Ending Apathy from African-American Entertainers

A message reading "Black Lives Matter" is written across the cheek of Samaria Muhammad as she chants with fellow protesters i
A message reading "Black Lives Matter" is written across the cheek of Samaria Muhammad as she chants with fellow protesters in Atlanta on Thursday, Dec. 4, 2014 during a demonstration against the deaths of two unarmed black men at the hands of white police officers in New York City and Ferguson, Mo. (AP Photo/David Goldman)

Some would argue that the Millennial attitude is lazy, entitled, and apathetic. Millennials are currently in young adulthood and therefore should be privy to the current events and issues of America and around the globe. However, this is not always the case, and it has been particularly problematic for the African-American community as the issues of police brutality and legal injustices gain traction. As a generation largely impacted by media and technology, Millennials often look to today's entertainers for direction.

Young Thug drew sharp criticism last year when he chose to avoid questions about Ferguson and Mike Brown, and to instead speak about money in an interview at the 2014 BET Awards. His silence angered many, and reignited conversations about the role of those in the entertainment industry..
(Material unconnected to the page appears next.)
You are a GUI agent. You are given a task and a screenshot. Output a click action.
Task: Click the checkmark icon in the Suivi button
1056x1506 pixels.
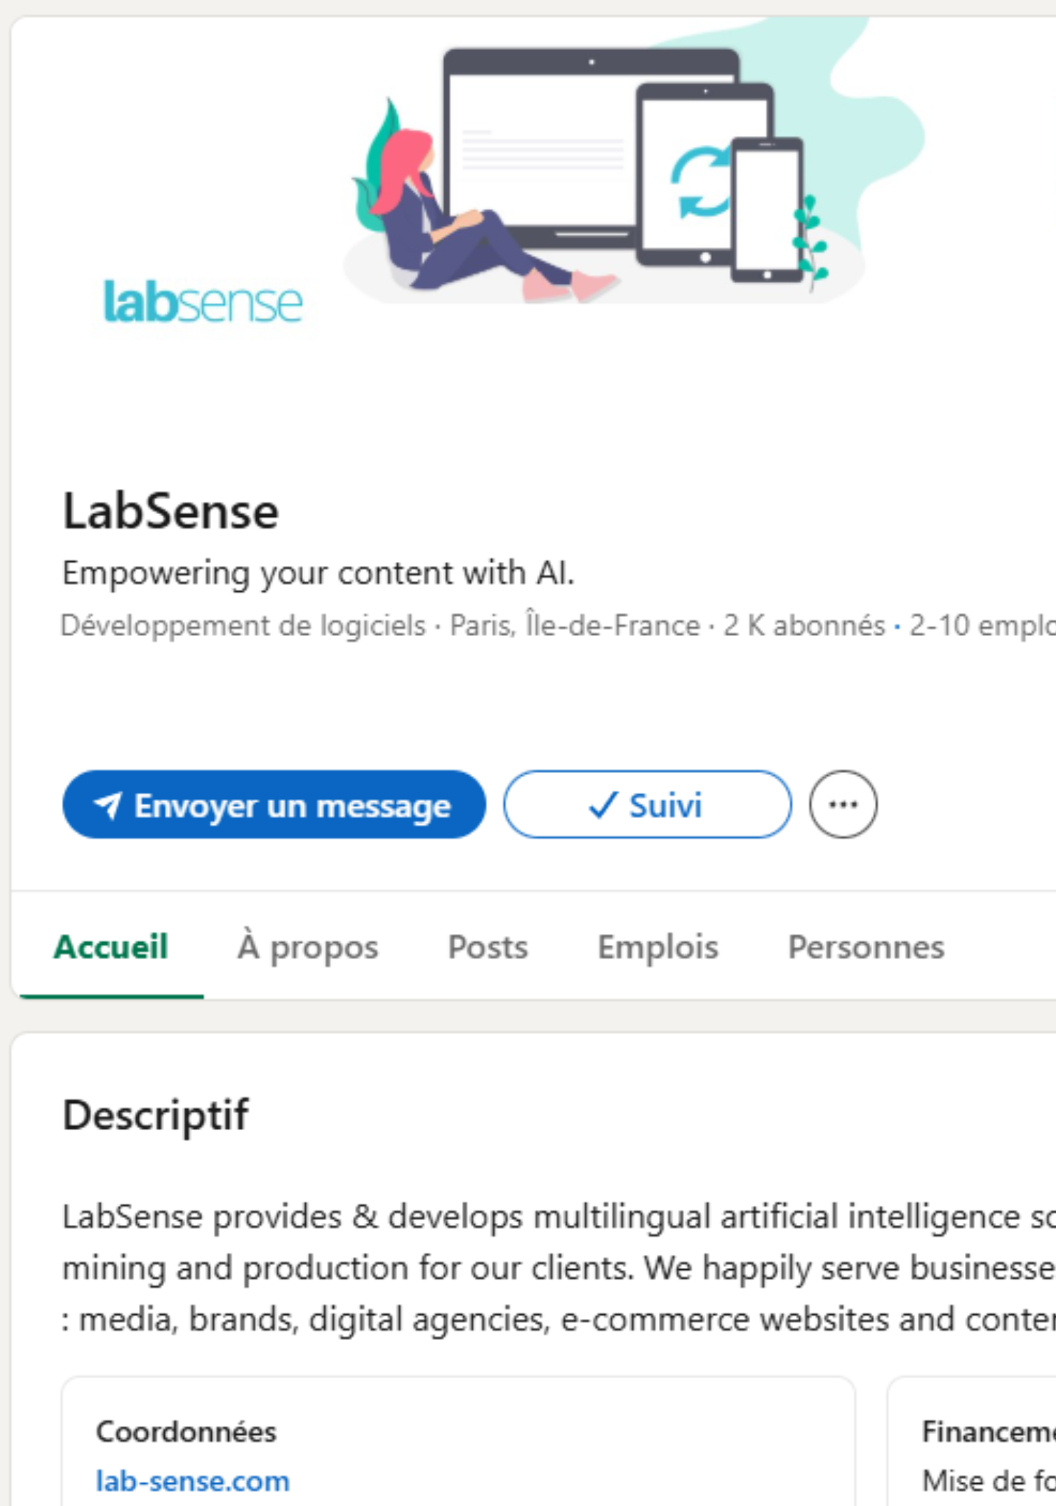(x=602, y=805)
As we examine history, we see entertainment not only as a form of cultural expression, but of resistance to oppression. The Jim Crow Era, Civil Rights Movement, and Black Power Movement all have shining examples of this. The New Negro Movement, most notably the Harlem Renaissance, saw the growth of black arts in major urban areas that tasked blacks with instilling dignity and uplifting the race. Songs like Sam Cooke's "A Change is Gonna Come" were used to encourage African-Americans throughout struggle and affirm their experiences. The Black Power Movement saw a rise in the expression of black pride by artists such as James Brown, Stevie Wonder, Marvin Gaye, Nina Simone, and many more until 1975.

After this period ended, entertainment that addressed social injustice, racial oppression, and white privilege largely declined for the next decade. However, some artists have found great success in bringing these same issues to light around the turn of the century.

The members of N.W.A, who introduced "gangsta rap" to America in the late 1980s, were some of the first voices to unapologetically detail the brutalities of the modern-day black experience, especially concerning law enforcement and poverty. Spike Lee, at the apex of his career, directed the film Malcolm X in 1992. There weren't many political statements made again until 2005, when Kanye West made his famous statement about President George W. Bush regarding Hurricane Katrina, and Lil Wayne released the song "Tie My Hands." Many voices like these have been silenced after being deemed threatening to the welfare of the American public, and proving detrimental to one's crossover appeal and earning potential. This has led to a consistent decline in socially- and politically-conscious expression from black entertainers, which Tupac Shakur was very critical of during his career in the early 1990s.

But all hope is not lost.

In 2013, Harry Belafonte, a civil rights activist and the first African-American to win an Emmy, criticized this generation of black celebrities, particularly Jay-Z and Beyoncé, for not doing more for social uplift. Jay-Z, who had largely relied on his philanthropic efforts and support of President Barack Obama until that point, has since made an appearance at a Trayvon Martin rally, and bailed Baltimore protesters out of jail after the death of Freddie Gray.

Several entertainers in the past two years have spoken out about key issues affecting the black community. Amandla Stenberg produced a video addressing cultural appropriation and called out an example on Instagram. Nicki Minaj and Zendaya Coleman posted about the racial bias that surrounds hair and beauty, music videos, and awards. Zoe Kravitz discussed diversity issues in casting. J. Cole, Kendrick Lamar, John Legend, and Common released songs addressing racial oppression and police brutality, most famously the Oscar-winning song "Glory." Mara Brock Akil commented on and Logan Browning protested over Eric Garner's death. Most recently, Jesse Williams, Ava DuVernay, Nicki Minaj, and others took to social media to express their grievances in regards to the death of Sandra Bland.

In a time when the issues affecting African-Americans have reached new heights in the media, now, more than ever, is the time for entertainers to spread awareness and use their influence to effect positive change. They have an indisputable effect on millions of fans' style, behaviors, and ideologies; and with that social power comes great responsibility.

Whether or not anyone in particular wants to be involved in the Black Lives Matter Movement in this era, they will all be remembered for their contributions or lack thereof. As we move forward as a people, it is important that those with power and platforms remember to not only entertain the community, but to enlighten and empower those in it; not only with their art, but with their actions.